Activities –
a – In the forum thread on naming fastq files below, list each field recorded in the CSV files that the original poster keeps while renaming.
b – Copy the stretch from "Do you guys" through "consistent naming schemes." in the forum thread on naming fastq files below.
*** Document segment Section Begins ***
I am getting a piles of fastq files with either generic (R12345.r1.fq) or plainly confusing (170811p1pt.r1.fq).
While storing md5, project name etc. helps a bit, I feel that without a massive scale rename I will not be able to make a sense of the results, or even get the results in the first place.
Do you guys require that such files have some labels (dna, rna, net) followed if needed by say wgs, exo, tg1 etc? Wet lab ppl are multiplexing samples and dumping sequencing folders with rather spartan Excel metadata. No LIMS, no consistent naming schemes.
I am renaming everything to stay sane (keeping CSV files with old_name, new_name, flowcell, machine_id, number of reads, run_date,).
I will be greatful for the suggestions how to improve it. CSV -->> DB with a frontend is obvious.
A naming scheme that would work universally is difficult to implement. If you deal with tens of thousands of samples for a large consortium project then short of a LIMS/DB nothing will work.
One of the issues we deal with in a core facility is people naming their samples
Samaple_101, Sample_201
etc. While it makes perfect sense for them (a code if you will) it obviously causes issues on core end. A unique identifier that is automatically generated (that does not need to be human readable) is one way of avoiding this issue. Translation of the names can also be done on the fly (store the file with any name you want) your users will see the name they are familiar with on front end. This would only work if they are accessing results you produce indirectly (via a portal for example).If more than just you needs to access/work on the data then implementing a proper tracking system would pay dividends in long term. Even after you leave.
*** Document segment Section Ends ***
*** Available data Section Begins ***
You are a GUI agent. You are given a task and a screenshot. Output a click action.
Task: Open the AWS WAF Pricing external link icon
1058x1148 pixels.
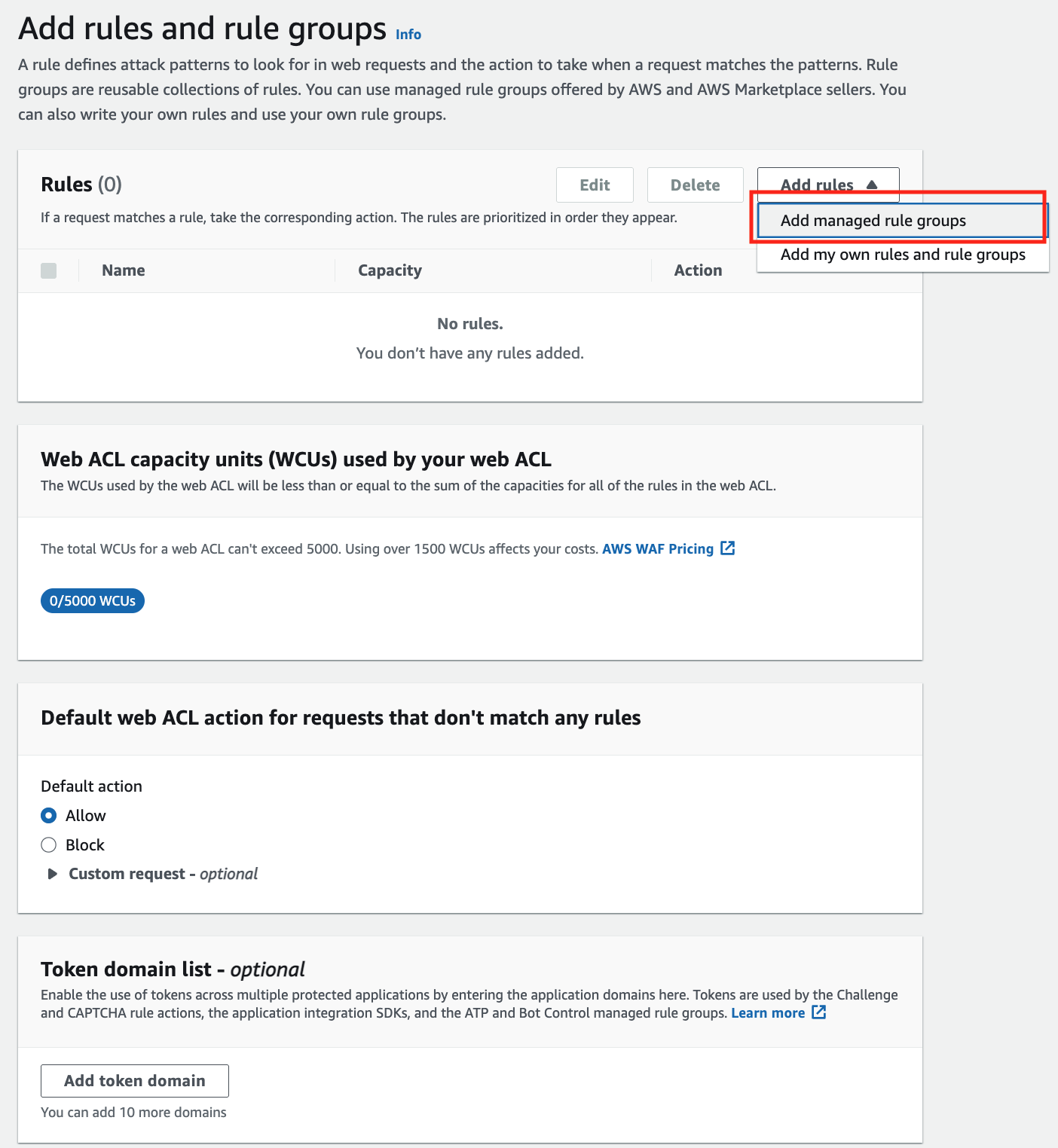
*** Available data Section Ends ***
Exercise results –
a – old_name, new_name, flowcell, machine_id, number of reads, run_date

b –
Do you guys require that such files have some labels (dna, rna, net) followed if needed by say wgs, exo, tg1 etc? Wet lab ppl are multiplexing samples and dumping sequencing folders with rather spartan Excel metadata. No LIMS, no consistent naming schemes.